WORK TO DO => Write out the following listing line by line, keeping every character as it stands.
-=-=-=-=-
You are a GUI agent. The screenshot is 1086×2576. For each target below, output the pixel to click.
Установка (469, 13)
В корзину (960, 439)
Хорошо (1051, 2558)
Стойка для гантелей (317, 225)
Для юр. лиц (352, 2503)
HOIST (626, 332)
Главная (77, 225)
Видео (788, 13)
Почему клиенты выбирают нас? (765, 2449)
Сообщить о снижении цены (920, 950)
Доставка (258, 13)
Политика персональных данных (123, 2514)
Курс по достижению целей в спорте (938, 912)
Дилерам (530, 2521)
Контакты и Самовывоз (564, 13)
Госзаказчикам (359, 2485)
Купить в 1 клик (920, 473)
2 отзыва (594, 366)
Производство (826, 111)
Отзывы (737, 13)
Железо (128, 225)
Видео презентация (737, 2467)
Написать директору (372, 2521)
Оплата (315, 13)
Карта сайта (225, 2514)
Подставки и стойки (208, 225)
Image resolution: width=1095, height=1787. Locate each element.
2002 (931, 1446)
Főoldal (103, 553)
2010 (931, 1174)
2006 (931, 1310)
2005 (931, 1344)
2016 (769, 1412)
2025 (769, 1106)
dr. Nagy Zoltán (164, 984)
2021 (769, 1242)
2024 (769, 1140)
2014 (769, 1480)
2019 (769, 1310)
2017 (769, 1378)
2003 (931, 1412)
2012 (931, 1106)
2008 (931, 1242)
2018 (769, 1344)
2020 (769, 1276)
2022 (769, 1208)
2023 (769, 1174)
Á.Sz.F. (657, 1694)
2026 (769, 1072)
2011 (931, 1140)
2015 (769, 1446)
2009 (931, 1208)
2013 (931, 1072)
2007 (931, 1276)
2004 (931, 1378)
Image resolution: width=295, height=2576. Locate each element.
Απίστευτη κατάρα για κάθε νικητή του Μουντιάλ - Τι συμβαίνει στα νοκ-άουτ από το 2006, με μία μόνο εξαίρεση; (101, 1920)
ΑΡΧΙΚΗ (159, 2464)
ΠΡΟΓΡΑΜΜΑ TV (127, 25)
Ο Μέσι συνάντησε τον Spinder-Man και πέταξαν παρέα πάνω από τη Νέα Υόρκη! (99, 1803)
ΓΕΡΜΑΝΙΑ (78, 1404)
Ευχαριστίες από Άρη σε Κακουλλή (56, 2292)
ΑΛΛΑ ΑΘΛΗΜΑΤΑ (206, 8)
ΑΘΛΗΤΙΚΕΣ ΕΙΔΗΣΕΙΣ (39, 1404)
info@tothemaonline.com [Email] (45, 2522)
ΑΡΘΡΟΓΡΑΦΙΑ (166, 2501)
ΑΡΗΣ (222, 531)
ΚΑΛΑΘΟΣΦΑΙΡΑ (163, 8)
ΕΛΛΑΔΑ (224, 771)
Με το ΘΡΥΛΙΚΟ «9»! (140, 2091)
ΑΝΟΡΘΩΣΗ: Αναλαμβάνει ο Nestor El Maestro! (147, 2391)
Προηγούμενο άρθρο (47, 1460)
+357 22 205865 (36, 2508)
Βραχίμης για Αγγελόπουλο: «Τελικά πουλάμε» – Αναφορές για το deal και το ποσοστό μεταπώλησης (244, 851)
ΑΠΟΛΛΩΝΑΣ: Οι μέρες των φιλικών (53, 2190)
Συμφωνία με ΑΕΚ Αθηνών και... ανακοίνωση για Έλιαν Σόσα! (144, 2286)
-=-=-=-=-
SOLUTION BELOW =>
You are a GUI agent. The screenshot is 1086×2576. For each target below, output the pixel to click.
Установка (469, 13)
В корзину (960, 439)
Хорошо (1051, 2558)
Стойка для гантелей (317, 225)
Для юр. лиц (352, 2503)
HOIST (626, 332)
Главная (77, 225)
Видео (788, 13)
Почему клиенты выбирают нас? (765, 2449)
Сообщить о снижении цены (920, 950)
Доставка (258, 13)
Политика персональных данных (123, 2514)
Курс по достижению целей в спорте (938, 912)
Дилерам (530, 2521)
Контакты и Самовывоз (564, 13)
Госзаказчикам (359, 2485)
Купить в 1 клик (920, 473)
2 отзыва (594, 366)
Производство (826, 111)
Отзывы (737, 13)
Железо (128, 225)
Видео презентация (737, 2467)
Написать директору (372, 2521)
Оплата (315, 13)
Карта сайта (225, 2514)
Подставки и стойки (208, 225)
Image resolution: width=1095, height=1787. Locate each element.
2002 (931, 1446)
Főoldal (103, 553)
2010 (931, 1174)
2006 (931, 1310)
2005 (931, 1344)
2016 (769, 1412)
2025 (769, 1106)
dr. Nagy Zoltán (164, 984)
2021 (769, 1242)
2024 (769, 1140)
2014 (769, 1480)
2019 (769, 1310)
2017 (769, 1378)
2003 (931, 1412)
2012 (931, 1106)
2008 (931, 1242)
2018 (769, 1344)
2020 (769, 1276)
2022 (769, 1208)
2023 (769, 1174)
Á.Sz.F. (657, 1694)
2026 (769, 1072)
2011 (931, 1140)
2015 (769, 1446)
2009 (931, 1208)
2013 (931, 1072)
2007 (931, 1276)
2004 (931, 1378)
Image resolution: width=295, height=2576. Locate each element.
Απίστευτη κατάρα για κάθε νικητή του Μουντιάλ - Τι συμβαίνει στα νοκ-άουτ από το 2006, με μία μόνο εξαίρεση; (101, 1920)
ΑΡΧΙΚΗ (159, 2464)
ΠΡΟΓΡΑΜΜΑ TV (127, 25)
Ο Μέσι συνάντησε τον Spinder-Man και πέταξαν παρέα πάνω από τη Νέα Υόρκη! (99, 1803)
ΓΕΡΜΑΝΙΑ (78, 1404)
Ευχαριστίες από Άρη σε Κακουλλή (56, 2292)
ΑΛΛΑ ΑΘΛΗΜΑΤΑ (206, 8)
ΑΘΛΗΤΙΚΕΣ ΕΙΔΗΣΕΙΣ (39, 1404)
info@tothemaonline.com [Email] (45, 2522)
ΑΡΘΡΟΓΡΑΦΙΑ (166, 2501)
ΑΡΗΣ (222, 531)
ΚΑΛΑΘΟΣΦΑΙΡΑ (163, 8)
ΕΛΛΑΔΑ (224, 771)
Με το ΘΡΥΛΙΚΟ «9»! (140, 2091)
ΑΝΟΡΘΩΣΗ: Αναλαμβάνει ο Nestor El Maestro! (147, 2391)
Προηγούμενο άρθρο (47, 1460)
+357 22 205865 (36, 2508)
Βραχίμης για Αγγελόπουλο: «Τελικά πουλάμε» – Αναφορές για το deal και το ποσοστό μεταπώλησης (244, 851)
ΑΠΟΛΛΩΝΑΣ: Οι μέρες των φιλικών (53, 2190)
Συμφωνία με ΑΕΚ Αθηνών και... ανακοίνωση για Έλιαν Σόσα! (144, 2286)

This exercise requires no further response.